The Andrews Labor Government’s announcement yesterday of measures to tackle farm crime falls well short of what is needed to crack down on the theft of livestock, farm equipment and illegal hunting in East Gippsland.
The Andrews Government announced a Farm Crime Co-ordination Unit this week, but despite Labor’s claim it has created 70 new positions, in reality it has offered no additional resources, instead just rebranding the existing Agricultural Liaison Officers (AGLOs). 
Nationals Gippsland East MP, Tim Bull, said before the 2018 State Election, the Liberal Nationals committed to establish a specialist rural crime unit with an additional 20 officers dedicated to solving rural crimes.
“As a country MP I hear first-hand just how much devastation stock theft causes in our rural communities and I have had a number of local farmers raise concerns who have called for a dedicated rural crime unit,” said Mr Bull.
“Local police and the existing AGLOs are doing the best they can with the resources they have, but they are having to combine rural crime investigations with their other duties and it’s clear they need more support given the instances of rural crime taking place across Victoria and particularly here in East Gippsland.
“A lot of rural crime goes unreported because country folk just accept that it will be difficult to get investigators out to help them.
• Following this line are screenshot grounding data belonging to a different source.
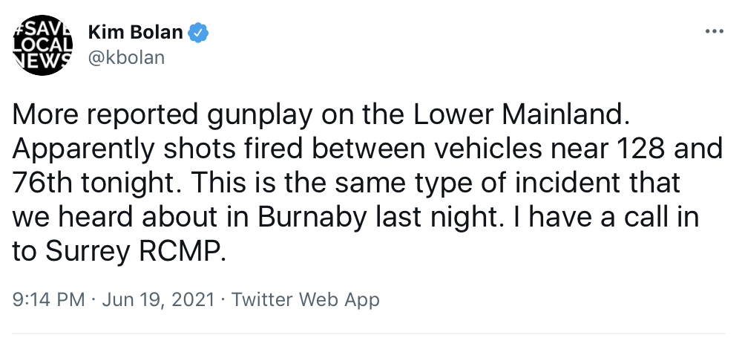Click the word "vehicles" in the tweet

coord(475,150)
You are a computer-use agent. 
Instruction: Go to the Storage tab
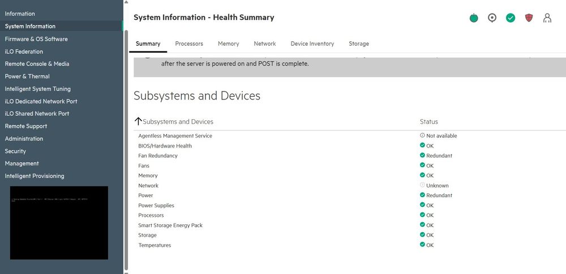pos(359,44)
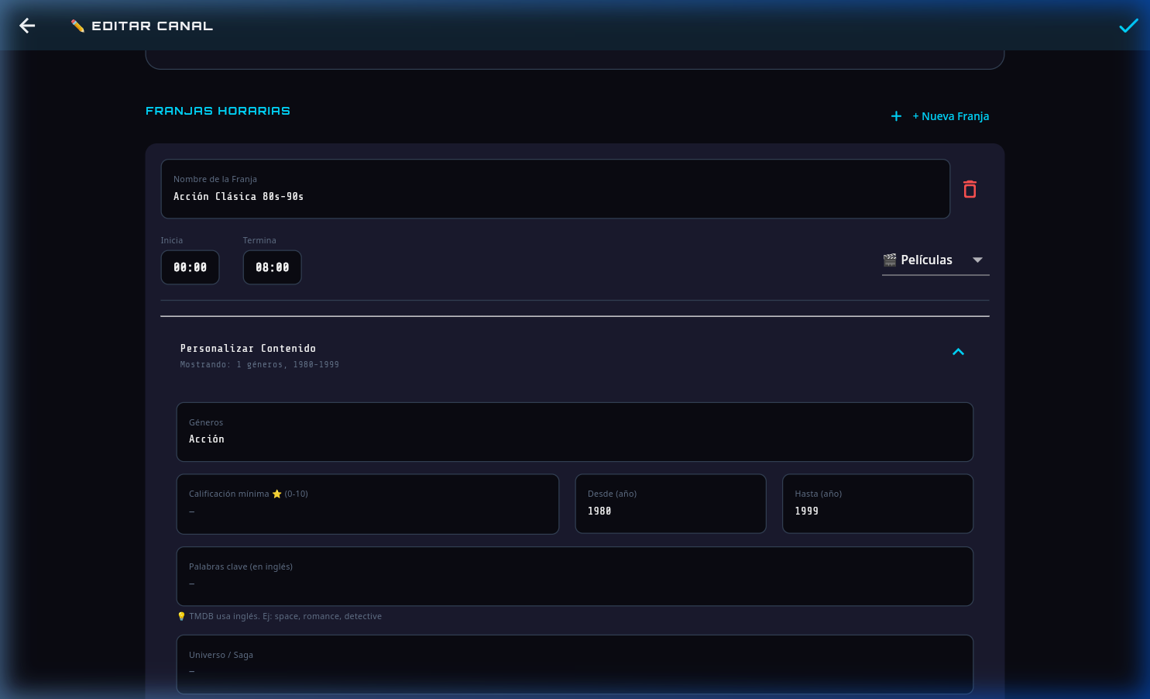Image resolution: width=1150 pixels, height=699 pixels.
Task: Open the Inicia time picker 00:00
Action: pyautogui.click(x=190, y=267)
“That’s a direct result of there being too few frontline police dedicated to solving rural crime and to provide an active and visible police presence in the community.” 
Leader of The Nationals and Shadow Minister for Agriculture, Peter Walsh, said Labor had failed to act on rural crime.
“Without a commitment from the Government for new frontline roles and a dedicated, specialist rural crime unit, this is just Labor shuffling the deck chairs.” said Mr Walsh.